Link – Has Google Peaked? – via Jeremy Bartley
For a company that depends so much on a single type of revenue, Google has stretched itself awfully thin. In the last two years, the company has released a dizzying array of products: Gmail, the Google Toolbar, Google Maps, Google Earth, Google Blog search, and an instant messaging/Internet phone service called Google Talk. There’s also the Google Print Library Project (a plan to scan and make searchable the contents of entire libraries), a video search engine that’s in beta testing, and a recent bid to provide free Wi-Fi to all of San Francisco. Things are so frantic at corporate headquarters, a Google PR rep recently told me, that he didn’t have time to answer questions; he did ask if I knew of anyone who wanted a PR job. As Search Engine Watch editor Danny Sullivan puts it, the fact that Google is getting into everything means that they run the risk of not doing some things well. If Google had invested more in blog search over the last few years, for example, it could have controlled the industry rather than playing catchup.

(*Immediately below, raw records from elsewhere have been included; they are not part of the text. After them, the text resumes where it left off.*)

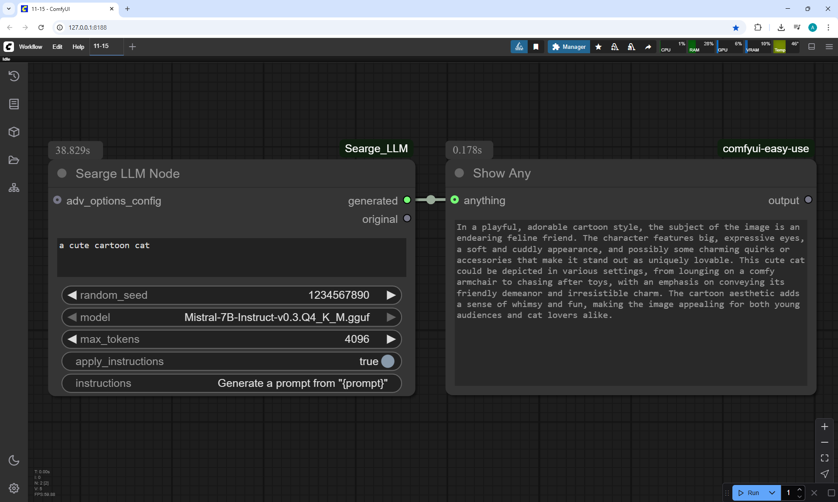Click the share arrow toolbar icon

click(x=648, y=47)
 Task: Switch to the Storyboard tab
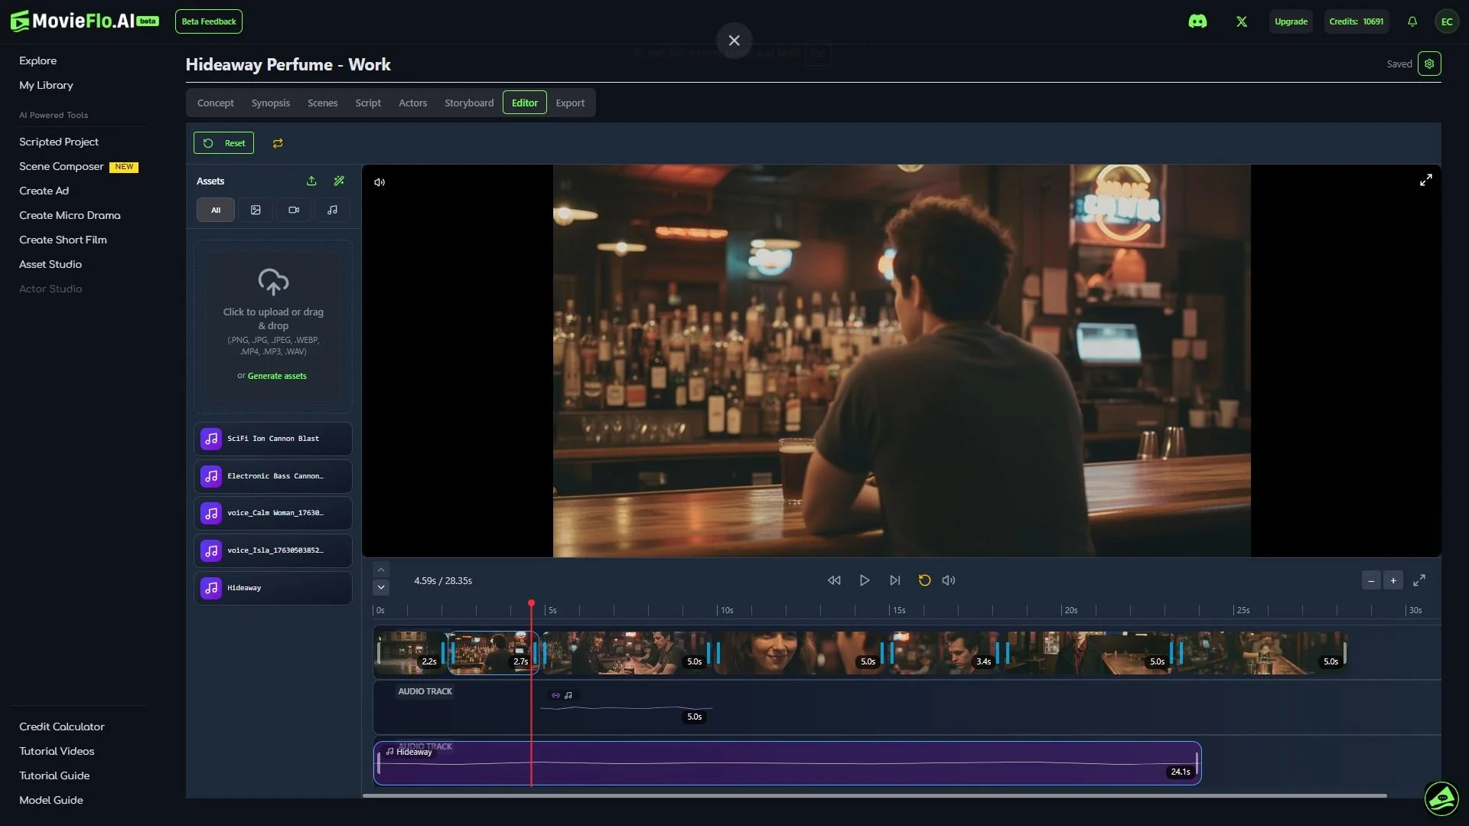click(x=469, y=102)
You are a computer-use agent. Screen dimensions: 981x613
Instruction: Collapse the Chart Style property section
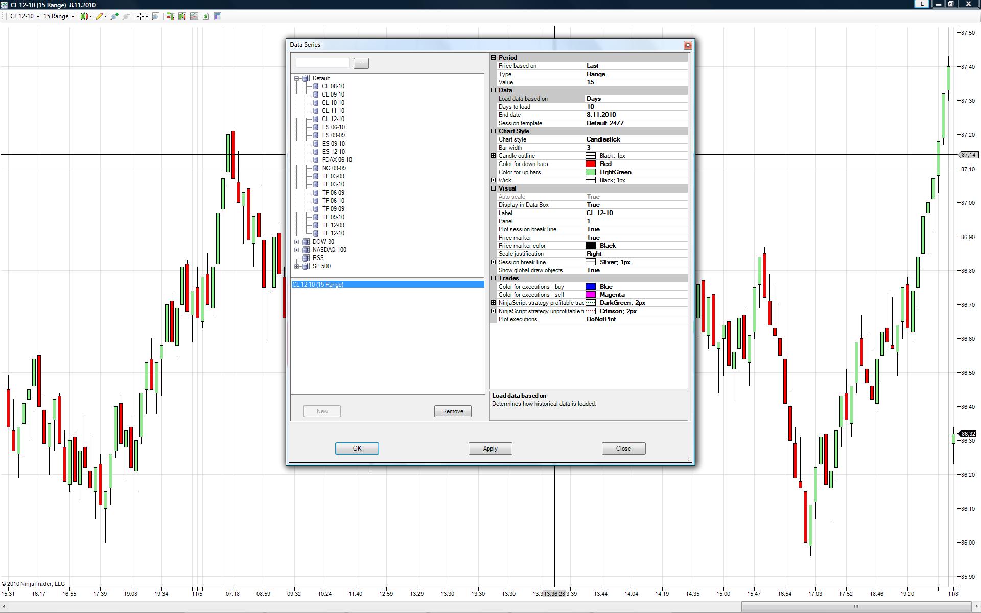[494, 131]
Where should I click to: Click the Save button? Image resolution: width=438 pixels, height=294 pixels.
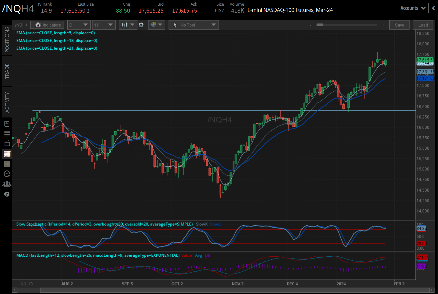click(x=399, y=25)
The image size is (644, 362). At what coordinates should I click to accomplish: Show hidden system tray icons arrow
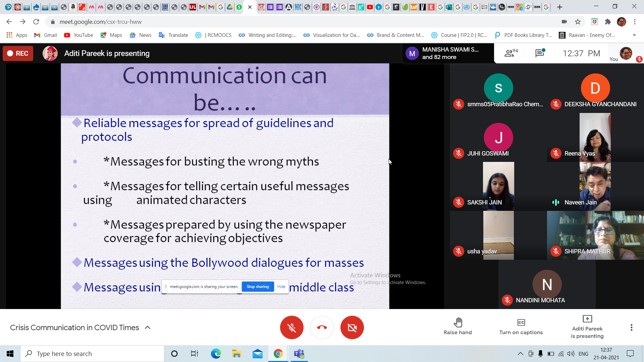pyautogui.click(x=520, y=354)
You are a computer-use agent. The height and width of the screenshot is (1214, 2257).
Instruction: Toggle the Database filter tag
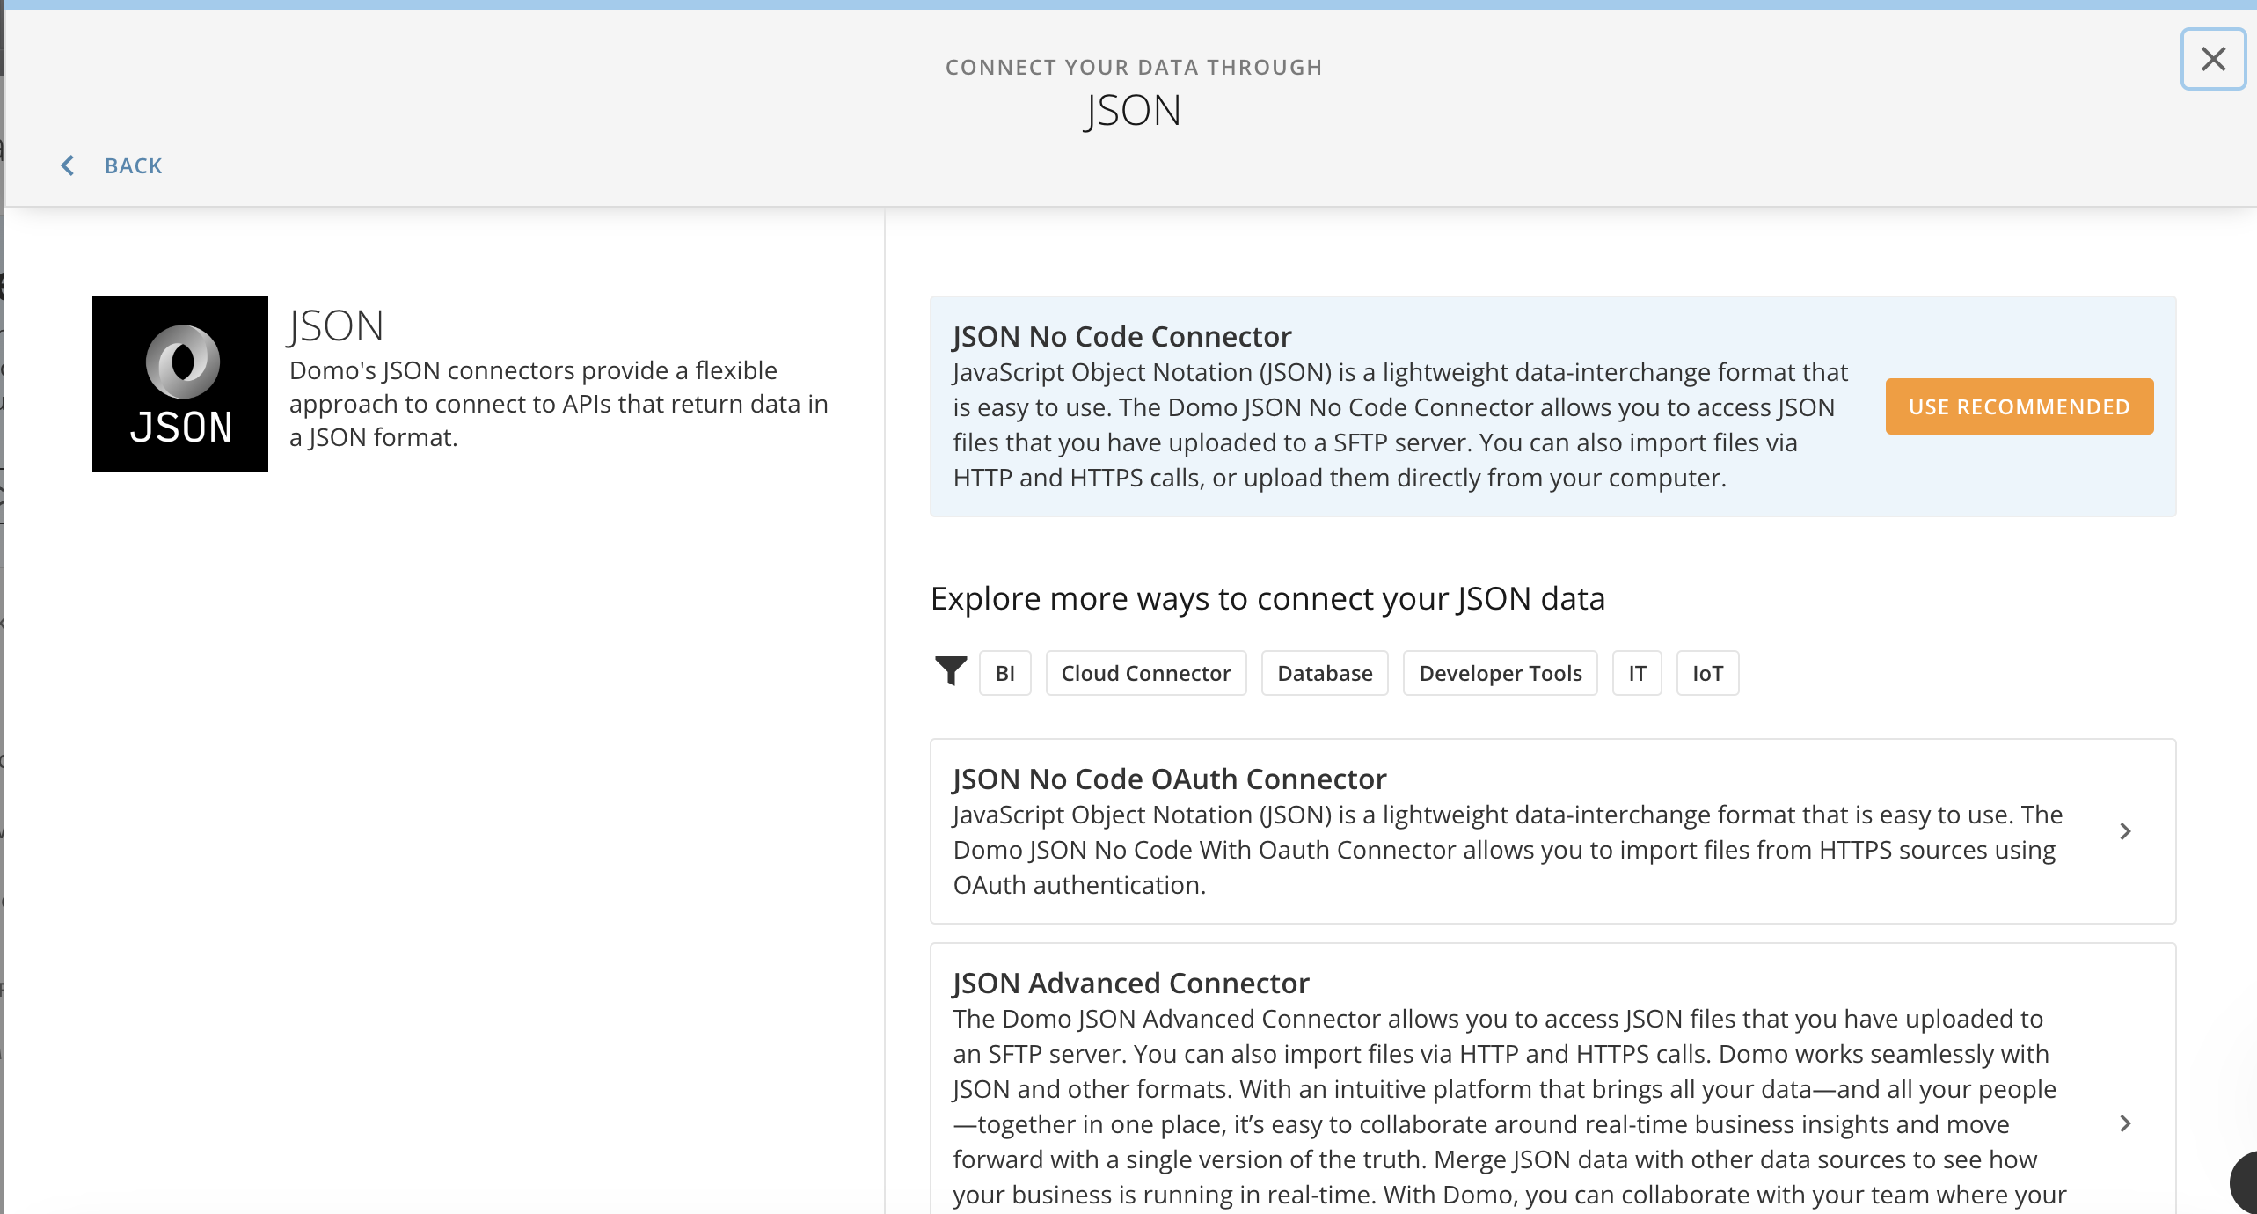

I think we are beginning to see signs that Google is starting to sag under its own weight. If anyone has given Google’s new RSS Reader a spin can tell that it should have never seen the light of day. In the rush to be all things to everyone, they are starting miss the little things that people notice. I have been a big supporter of using Google Earth as an GIS viewer, but given the data shift issues, I’m starting to rethink that position. Of course some of this is backlash against Google, much like we’ve seen aimed at Microsoft and Apple, but if one is to rely on these products one needs to hold Google accountable. The words “beta” and “free” don’t absolve them from mistakes and poor product decisions.